Use the AWS CLI with Hive metastores
You can use aws athena
CLI commands to manage the Hive metastore data
catalogs that you use with Athena. After you have defined one or more catalogs to use with
Athena, you can reference those catalogs in your aws athena
DDL and DML
commands.
Using the AWS CLI to manage Hive metastore catalogs
Registering a catalog: Create-data-catalog
To register a data catalog, you use the create-data-catalog
command.
Use the name
parameter to specify the name that you want to use for the
catalog. Pass the ARN of the Lambda function to the metadata-function
option of the parameters
argument. To create tags for the new catalog,
use the tags
parameter with one or more space-separated
Key=
argument pairs.key
,Value=value
The following example registers the Hive metastore catalog named
hms-catalog-1
. The command has been formatted for
readability.
$ aws athena create-data-catalog --name "hms-catalog-1" --type "HIVE" --description "Hive Catalog 1" --parameters "metadata-function=arn:aws:lambda:us-east-1:111122223333:function:external-hms-service-v3,sdk-version=1.0" --tags Key=MyKey,Value=MyValue --region us-east-1
Showing catalog details: Get-data-catalog
To show the details of a catalog, pass the name of the catalog to the
get-data-catalog
command, as in the following example.
$ aws athena get-data-catalog --name "hms-catalog-1" --region us-east-1
The following sample result is in JSON format.
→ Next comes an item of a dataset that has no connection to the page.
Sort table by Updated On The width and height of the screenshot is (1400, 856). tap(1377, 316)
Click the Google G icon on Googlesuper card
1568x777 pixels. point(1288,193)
{ "DataCatalog": { "Name": "hms-catalog-1", "Description": "Hive Catalog 1", "Type": "HIVE", "Parameters": { "metadata-function": "arn:aws:lambda:us-east-1:111122223333:function:external-hms-service-v3", "sdk-version": "1.0" } } }
Listing registered catalogs: List-data-catalogs
To list the registered catalogs, use the list-data-catalogs
command
and optionally specify a Region, as in the following example. The catalogs listed
always include AWS Glue.
$ aws athena list-data-catalogs --region us-east-1
The following sample result is in JSON format.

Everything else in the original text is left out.